Bonding is a pretty damn useful thing, especially to us NSM folks. Take a 1×1 tap and run the output cables up to a nice bit of tin running $distro_of_choice, a few minutes of tweaking interface config files, and hey presto! a bonded interface with both directions of traffic for Snort/Suricata/Bro/whatever to listen to, and your kit is safely out of line where the sysadmins can’t blame you when something breaks and takes out the internet (they’ll probably still try though).

So far, so standard. The other day I needed to do this in a VM – no problem, I thought. VMWare will let you pass traffic through to the guest; you need to put the switch into promiscuous mode because the interface in your guest/sniffer won’t have an IP assigned, which you can do in the vSwitch Security Policy.

With each output of the tap assigned its own vSwitch which was attached to an individual interface on the guest, I created a bond interface to combine the two. In the very best tradition of here’s one I made earlier let someone else make and plagiarised shamelessly, you can read a good guide here.  One notable exception – use mode 0 (round robin) and not  active/passive – we want to combine the outputs, instead of having the second only work if the first fails.

So, having done that, I brought up the bond0 interface and… weirdness happened. I was only seeing one side of the traffic. tcpdump on the bond0 interface was only showing the responses, not the requests. The slaved interfaces told a similar story, one had traffic (inbound), and the other was silent. Odd. Next check, was the ESXi host seeing the traffic but not passing it through? Checking this requires the use of pktcap-uw rather than VMWare’s implementation of tcpdump, which will not let you look at traffic on individual vSwitches. This showed the traffic was indeed present.

Proper head-scratching time now. The interface settings were all correct, the problem persisted through restarts of the interfaces, the networking service, even the OS. Next step was bringing up each interface manually one at a time; now it got even weirder. eth1 showed responses as expected. eth2 showed requests – awesome! bond0 showed… just the responses. Checked eth2 and it was now silent as the grave. Curses! This didn’t change when bond0 was shut down again; outbound traffic would only reappear when eth2 was brought up without bond0. Enabling bond0 killed it again until it was started without bond0 running. What the hell?

Having pretty much run out of ideas, a bit of experimentation was on the cards, starting with the ESXi config settings. This was clearly a stroke of genius, because upon setting MAC address changes to ‘accept’, it instantly started working. Why would this be?

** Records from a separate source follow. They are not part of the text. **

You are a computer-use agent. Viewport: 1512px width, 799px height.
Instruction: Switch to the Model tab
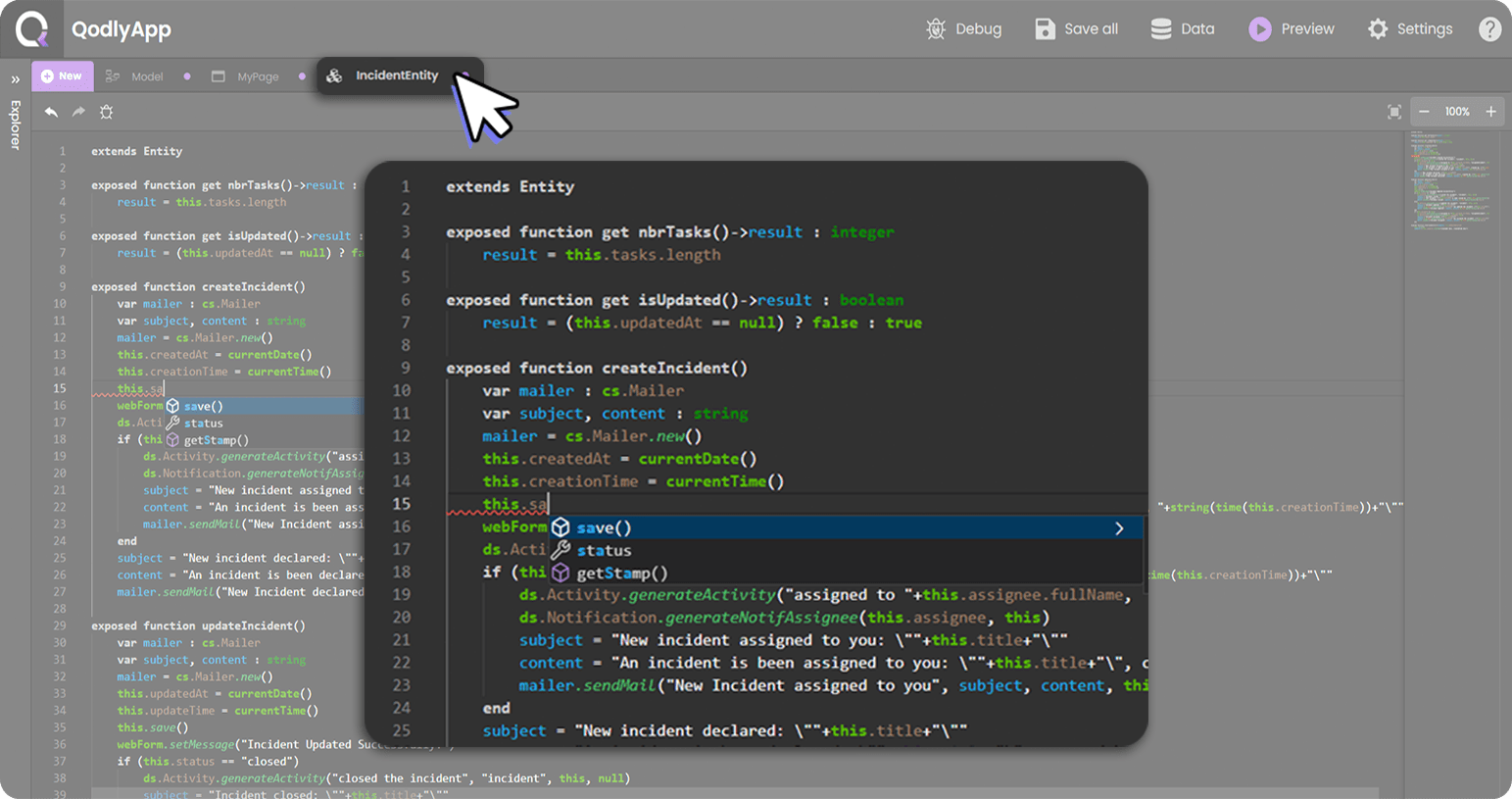coord(147,76)
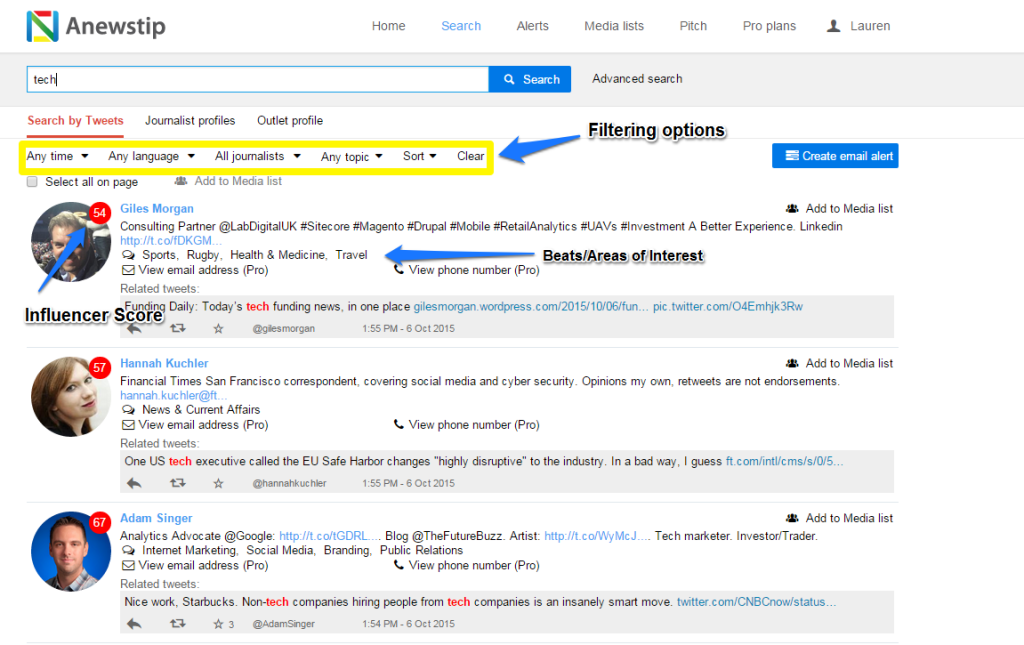Open the All journalists filter dropdown
1024x645 pixels.
[x=257, y=156]
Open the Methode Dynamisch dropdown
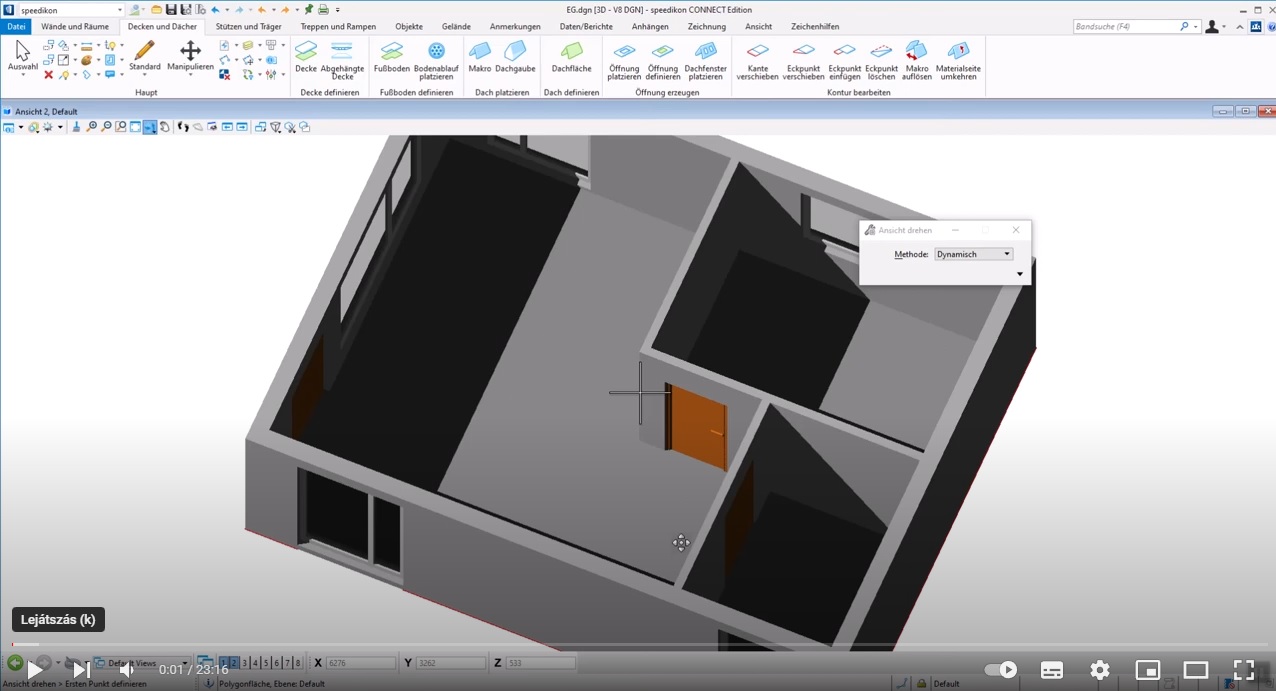The image size is (1276, 691). coord(973,254)
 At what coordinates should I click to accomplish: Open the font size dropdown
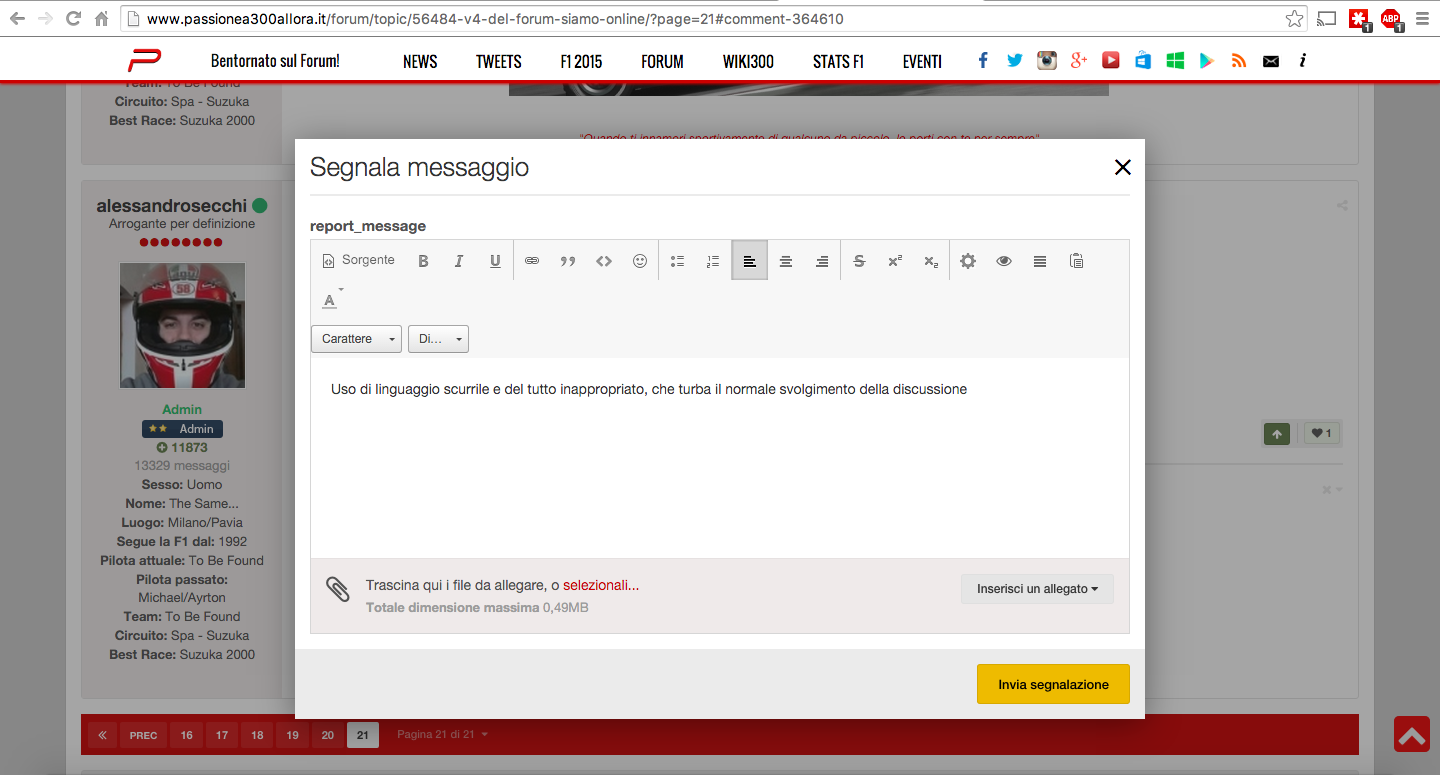[438, 339]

One of the things that enabling bonding does is that the bond0 interface defaults to starting with the MAC of the first interface to join the bond. In round-robin mode, it then shuttles its MAC address around each interface to receive frames; VMWare’s (sensible) default is to ignore changes like this, and as a result, will stop transmitting traffic to the interface it sees as having violated the restriction until the interface is bounced. Thus, the first slave to join will receive traffic because its MAC stays the same, and the second stops being sent data because the vSwitch has seen its MAC change. Permitting changes on the vSwitch means the MAC can be assigned as necessary.

TLDR: If you want to use a bonded interface in an ESXi guest like this, you must set ‘Allow MAC address changes’ to accept on the vSwitches the slave interfaces connect to.